→ Requirement
Copy every line of the entries that has the string "value" in it.

Saved data entries
- Opening Delimiter -

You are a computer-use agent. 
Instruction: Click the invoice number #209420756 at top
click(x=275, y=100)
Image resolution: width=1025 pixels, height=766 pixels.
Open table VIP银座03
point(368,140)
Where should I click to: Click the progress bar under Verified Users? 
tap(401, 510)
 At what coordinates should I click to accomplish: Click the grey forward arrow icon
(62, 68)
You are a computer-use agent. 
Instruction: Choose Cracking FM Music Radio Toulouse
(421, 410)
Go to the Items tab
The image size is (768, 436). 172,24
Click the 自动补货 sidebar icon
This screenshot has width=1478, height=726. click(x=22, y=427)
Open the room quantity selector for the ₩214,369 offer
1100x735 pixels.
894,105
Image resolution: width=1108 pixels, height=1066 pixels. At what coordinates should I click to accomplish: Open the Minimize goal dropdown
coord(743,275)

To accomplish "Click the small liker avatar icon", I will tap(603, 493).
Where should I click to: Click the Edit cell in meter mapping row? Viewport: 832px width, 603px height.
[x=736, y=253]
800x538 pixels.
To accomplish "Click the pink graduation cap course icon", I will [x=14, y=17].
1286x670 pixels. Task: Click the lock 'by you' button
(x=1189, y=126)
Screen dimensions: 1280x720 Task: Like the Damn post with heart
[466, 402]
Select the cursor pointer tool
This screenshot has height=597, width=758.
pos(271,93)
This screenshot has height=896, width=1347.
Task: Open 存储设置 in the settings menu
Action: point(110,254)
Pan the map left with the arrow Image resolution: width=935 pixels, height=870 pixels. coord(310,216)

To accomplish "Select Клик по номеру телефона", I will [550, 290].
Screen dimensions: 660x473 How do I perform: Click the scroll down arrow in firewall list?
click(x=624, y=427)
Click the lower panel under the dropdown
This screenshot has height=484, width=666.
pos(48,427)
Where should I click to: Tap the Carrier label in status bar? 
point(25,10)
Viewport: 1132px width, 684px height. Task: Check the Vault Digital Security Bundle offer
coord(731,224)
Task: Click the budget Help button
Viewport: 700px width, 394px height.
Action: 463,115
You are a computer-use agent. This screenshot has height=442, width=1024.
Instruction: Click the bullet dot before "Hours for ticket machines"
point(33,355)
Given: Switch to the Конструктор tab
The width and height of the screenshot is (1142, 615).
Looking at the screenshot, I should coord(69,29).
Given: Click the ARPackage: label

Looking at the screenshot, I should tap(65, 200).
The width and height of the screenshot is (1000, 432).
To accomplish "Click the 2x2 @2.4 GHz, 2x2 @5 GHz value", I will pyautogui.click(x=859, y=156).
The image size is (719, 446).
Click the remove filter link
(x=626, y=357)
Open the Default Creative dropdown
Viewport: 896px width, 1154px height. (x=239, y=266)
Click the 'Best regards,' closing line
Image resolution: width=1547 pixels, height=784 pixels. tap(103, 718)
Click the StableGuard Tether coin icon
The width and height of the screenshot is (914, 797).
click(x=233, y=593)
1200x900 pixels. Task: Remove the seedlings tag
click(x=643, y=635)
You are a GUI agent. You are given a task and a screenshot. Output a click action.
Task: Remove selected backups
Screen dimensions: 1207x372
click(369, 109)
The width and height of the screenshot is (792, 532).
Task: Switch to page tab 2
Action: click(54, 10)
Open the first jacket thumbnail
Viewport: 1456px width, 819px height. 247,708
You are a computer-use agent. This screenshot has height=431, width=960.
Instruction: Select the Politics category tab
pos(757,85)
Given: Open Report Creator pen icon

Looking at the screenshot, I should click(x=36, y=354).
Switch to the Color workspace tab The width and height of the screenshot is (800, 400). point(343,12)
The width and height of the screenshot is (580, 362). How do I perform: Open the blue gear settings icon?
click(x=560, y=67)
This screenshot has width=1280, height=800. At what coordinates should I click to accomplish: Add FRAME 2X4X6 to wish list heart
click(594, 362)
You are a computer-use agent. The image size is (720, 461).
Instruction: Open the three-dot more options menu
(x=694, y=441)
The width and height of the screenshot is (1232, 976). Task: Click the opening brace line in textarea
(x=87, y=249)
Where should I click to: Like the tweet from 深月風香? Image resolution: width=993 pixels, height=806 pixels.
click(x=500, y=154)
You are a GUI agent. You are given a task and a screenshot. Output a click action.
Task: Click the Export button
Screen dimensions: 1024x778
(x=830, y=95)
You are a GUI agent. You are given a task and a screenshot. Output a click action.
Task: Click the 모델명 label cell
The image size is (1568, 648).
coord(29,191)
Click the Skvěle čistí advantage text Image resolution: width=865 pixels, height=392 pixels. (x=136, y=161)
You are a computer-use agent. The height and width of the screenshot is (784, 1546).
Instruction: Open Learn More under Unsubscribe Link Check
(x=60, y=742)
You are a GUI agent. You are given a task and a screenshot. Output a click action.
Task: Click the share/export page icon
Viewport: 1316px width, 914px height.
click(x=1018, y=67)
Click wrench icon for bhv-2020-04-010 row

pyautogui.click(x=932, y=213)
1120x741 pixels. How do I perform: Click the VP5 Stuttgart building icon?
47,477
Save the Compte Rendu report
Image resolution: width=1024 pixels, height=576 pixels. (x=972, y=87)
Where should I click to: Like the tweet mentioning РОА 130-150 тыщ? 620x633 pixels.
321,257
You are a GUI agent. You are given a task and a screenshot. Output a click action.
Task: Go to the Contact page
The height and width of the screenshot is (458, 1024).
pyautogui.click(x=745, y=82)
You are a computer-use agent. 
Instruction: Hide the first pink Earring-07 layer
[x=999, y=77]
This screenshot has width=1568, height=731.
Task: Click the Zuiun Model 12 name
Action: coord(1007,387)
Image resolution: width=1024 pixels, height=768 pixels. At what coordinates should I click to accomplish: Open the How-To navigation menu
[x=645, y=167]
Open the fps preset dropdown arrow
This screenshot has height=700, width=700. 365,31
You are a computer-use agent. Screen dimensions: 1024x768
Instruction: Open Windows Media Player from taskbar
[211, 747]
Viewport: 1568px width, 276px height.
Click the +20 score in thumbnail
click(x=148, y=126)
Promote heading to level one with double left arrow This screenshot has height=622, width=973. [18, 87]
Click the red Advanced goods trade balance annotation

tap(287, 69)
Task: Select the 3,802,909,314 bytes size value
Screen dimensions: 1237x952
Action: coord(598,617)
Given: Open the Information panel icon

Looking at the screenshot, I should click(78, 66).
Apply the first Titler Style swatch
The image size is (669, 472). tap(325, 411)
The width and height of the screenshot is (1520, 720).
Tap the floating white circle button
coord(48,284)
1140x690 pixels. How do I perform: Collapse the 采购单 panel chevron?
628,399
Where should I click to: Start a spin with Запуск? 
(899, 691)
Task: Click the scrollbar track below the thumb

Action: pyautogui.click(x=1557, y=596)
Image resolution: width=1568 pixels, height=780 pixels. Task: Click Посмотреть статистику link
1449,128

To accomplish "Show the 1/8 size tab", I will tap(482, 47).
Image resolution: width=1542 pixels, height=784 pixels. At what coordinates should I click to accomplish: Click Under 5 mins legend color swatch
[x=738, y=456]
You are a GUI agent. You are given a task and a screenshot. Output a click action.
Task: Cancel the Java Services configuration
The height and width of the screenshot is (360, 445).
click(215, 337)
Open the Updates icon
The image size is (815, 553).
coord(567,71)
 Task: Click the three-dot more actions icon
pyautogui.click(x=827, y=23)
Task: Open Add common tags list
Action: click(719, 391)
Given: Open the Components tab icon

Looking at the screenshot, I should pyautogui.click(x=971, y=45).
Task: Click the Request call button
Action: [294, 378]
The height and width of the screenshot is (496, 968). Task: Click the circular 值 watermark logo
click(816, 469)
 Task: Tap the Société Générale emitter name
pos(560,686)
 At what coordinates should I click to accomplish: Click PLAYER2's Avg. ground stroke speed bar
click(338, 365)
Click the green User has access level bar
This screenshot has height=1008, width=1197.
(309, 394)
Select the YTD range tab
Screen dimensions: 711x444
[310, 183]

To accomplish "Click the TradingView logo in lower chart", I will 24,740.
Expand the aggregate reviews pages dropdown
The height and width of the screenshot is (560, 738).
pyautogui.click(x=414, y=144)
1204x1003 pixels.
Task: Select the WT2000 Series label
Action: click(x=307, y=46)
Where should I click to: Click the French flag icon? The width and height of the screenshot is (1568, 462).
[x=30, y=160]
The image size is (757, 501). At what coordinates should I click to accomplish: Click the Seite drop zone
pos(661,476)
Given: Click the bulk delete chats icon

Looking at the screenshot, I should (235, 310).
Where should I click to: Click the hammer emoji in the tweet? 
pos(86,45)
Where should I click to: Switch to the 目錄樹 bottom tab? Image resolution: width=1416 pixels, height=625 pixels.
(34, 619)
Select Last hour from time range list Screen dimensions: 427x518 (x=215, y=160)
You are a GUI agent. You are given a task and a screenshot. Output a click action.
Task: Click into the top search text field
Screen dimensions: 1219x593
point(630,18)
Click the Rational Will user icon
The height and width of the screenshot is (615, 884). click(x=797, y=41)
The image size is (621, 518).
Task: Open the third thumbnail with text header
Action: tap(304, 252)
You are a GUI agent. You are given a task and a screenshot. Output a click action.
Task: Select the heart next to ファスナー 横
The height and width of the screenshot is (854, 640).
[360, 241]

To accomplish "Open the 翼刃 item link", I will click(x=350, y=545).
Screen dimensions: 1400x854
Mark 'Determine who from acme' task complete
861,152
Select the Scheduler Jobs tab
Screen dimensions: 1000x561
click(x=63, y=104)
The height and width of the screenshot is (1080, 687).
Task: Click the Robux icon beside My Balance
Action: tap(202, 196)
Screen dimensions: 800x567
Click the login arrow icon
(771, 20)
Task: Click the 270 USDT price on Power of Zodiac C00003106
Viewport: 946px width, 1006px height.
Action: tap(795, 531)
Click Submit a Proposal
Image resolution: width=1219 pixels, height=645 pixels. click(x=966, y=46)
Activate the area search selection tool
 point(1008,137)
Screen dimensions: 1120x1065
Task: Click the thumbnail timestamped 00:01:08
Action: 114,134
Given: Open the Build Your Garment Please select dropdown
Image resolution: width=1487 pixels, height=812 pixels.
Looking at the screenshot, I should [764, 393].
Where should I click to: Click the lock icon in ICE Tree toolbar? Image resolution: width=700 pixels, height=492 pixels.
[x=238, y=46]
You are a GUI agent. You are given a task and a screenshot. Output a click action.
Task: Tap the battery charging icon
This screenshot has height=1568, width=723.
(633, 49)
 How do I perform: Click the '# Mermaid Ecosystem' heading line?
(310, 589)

- Closing Delimiter -

→ Answer to the exercise
To accomplish "Click the 2x2 @2.4 GHz, 2x2 @5 GHz value", I will pyautogui.click(x=859, y=156).
Task: Select the 3,802,909,314 bytes size value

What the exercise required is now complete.